If si is truly random, this has exactly the same effect as the standard Gibbs sampling procedure, since adding a uniform [0,1) random variable to anything modulo 1 will produce a uniform [0,1) random quantity. Then what’s the point? Well, in my paper, I consider parallel simulation of many chains, all using the same si, in which case the modified procedure prevents the chains from coalescing to the same state, which would eliminate any benefit from parallelism. Murray and Elliott consider the situation where the si are not truly random, and show that even quite drastic dependencies among the si have no effect on the results. Indeed, they show good results when all si are the same (in a more complex context than simple Gibbs sampling). They also consider the possibility that non-random si might actually give better results than random si, but they present only a toy example of this.
I have also considered non-random si. I first looked at Gibbs sampling for the discrete Ising model, and found that fixing all si to some values works well, but that fixing them to some other values gives incorrect results. I then tried Gibbs sampling for a truncated bivariate normal distribution, with means of 0, standard deviations of 1, correlation 0.95, truncated to (-1,2.5)x(-1.5,2)). Here is part of Figure 8 in my paper:
The top plot shows six chains (in different colours) with different random initializations of x and u, but that thereafter follow deterministic dynamics with all si set to 0. The bottom plot shows the same except that all si are set to 0.017.
Clearly, fixing all the si to 0 doesn’t give the correct result, either within one chain, or averaging over several chains. Each chain moves around an “orbit” that does not sample the whole distribution, and may include some values of very low probability.
Perhaps surprisingly, however, fixing all the si to a value slightly greater than 0 does give correct results. And in fact, the estimates for the means of the variables are actually more accurate than when the si are set randomly. Even better results are obtained when all si are fixed to 0.211, but the plots are not as easy to interpret. In the plot with si fixed to 0.017, one can see that the chain moves consistently upwards for many steps, and then moves rapidly down, before resuming its upward motion. This contrasts with the random-walk behaviour of standard Gibbs sampling, which exhibits frequent inefficient reversals of direction.
In its avoidance of a random walk, this method resembles overrelaxation methods, though the dynamics of overrelaxation are quite different. Some preliminary experiments indicate that Gibbs sampling with the si set to a small value may be better than overrelaxation. In particular, it works well for a three-dimensional normal distribution with strong negative correlation, for which overrelaxation does very poorly.
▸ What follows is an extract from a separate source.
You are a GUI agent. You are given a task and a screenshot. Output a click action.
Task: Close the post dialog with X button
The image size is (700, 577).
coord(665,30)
It may not be too hard to analyse this method when it’s applied to a multivariate normal distribution. When all si are set to 0, each update can be seen as a linear map, if we replace u by Φ-1(u), where Φ is the standard normal CDF. The composition of these linear maps for the updates of all the components will be another linear map. This explains why the updates for a bivariate normal with all si set to 0 lead to x moving around an ellipse, which is the projection of a circle of rotation in three dimensions. You can see such ellipses in the plot above, when they are far from the truncation boundaries. (I don’t understand yet why the points remain on a one-dimensional orbit when the truncation has an effect, which makes the maps non-linear.) Of course, we then need to move from all si being 0 to them all being something else.
I think there’s a lot more to understand about such non-random methods, and that a better understanding may lead to substantial improvements in Markov chain Monte Carlo (or whatever it ought to be called if it’s not random!).